On the field, burly foreign men and American super-moguls thump past on fine-tuned steeds. The men wear red shirts if they're Revlon's team, blue shirts if they're Sotheby's - but no one watches them. Who will win? No one cares. After all, the fans have not come to see the play; they have come to see each other.

And then, the Event happens. Actor Tommy Lee Jones arrives. Flashbulbs explode, prompting an explosion of toothy smiles. Someone murmurs that Salman Rushdie is there, and suddenly every man with a beard finds himself thronged. The crowd strolls alertly; everyone searches for someone they think might be camera-bait. What has brought these people here? It cannot be love of polo. What tradition are they emulating? Ralph Lauren's? They are not, in any case, emulating the real Hamptons people, the aborigines who do not want to be photographed, and don't like polo.

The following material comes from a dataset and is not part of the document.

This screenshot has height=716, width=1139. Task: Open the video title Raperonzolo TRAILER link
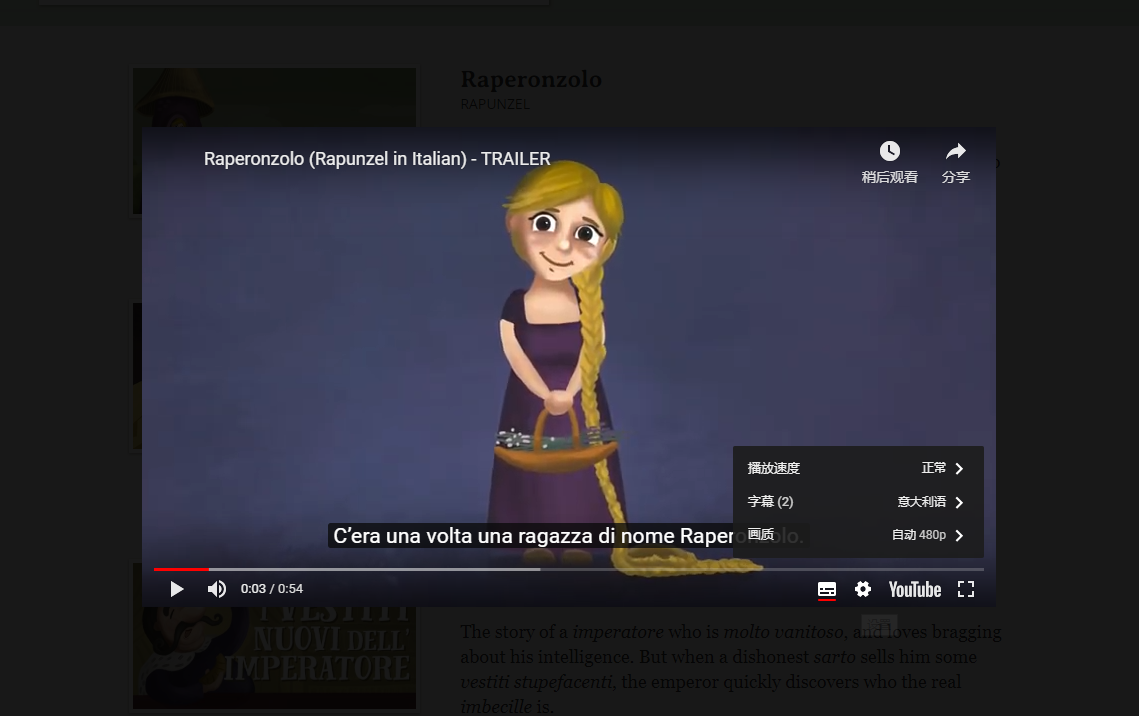(377, 159)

One of these, a man who owns the serene, hilly estate that abuts the polo grounds, is suing (unsuccessfully) to get the polo crowd to remove themselves from his line of vision. Only one rallying cry this weekend succeeded in distracting anyone from the relentless pursuit of people-watching; and that was the word: Diana. Was, or wasn't the Princess of Wales coming to stay in Southampton for a few weeks, heirs in tow? The wases were more popular. "She's my absolute idol," a writer for a sun-spangled society magazine gushed. "When she wore her necklace as a headband, I did the same thing!" In pricey boutiques along the cobbled walks of old Southampton, clothiers squabbled over choice Di titbits. "The embassy says she's coming," one said knowingly. "The police won't confirm!" the other retorted - and then a woman who had been inspecting a necklace murmured that she happened to know the man who was renting his place to the princess - and named him. All conversation faded to a delighted hush. Would she make it in time for the next Hamptons Cup match, they wondered? And could they get tickets?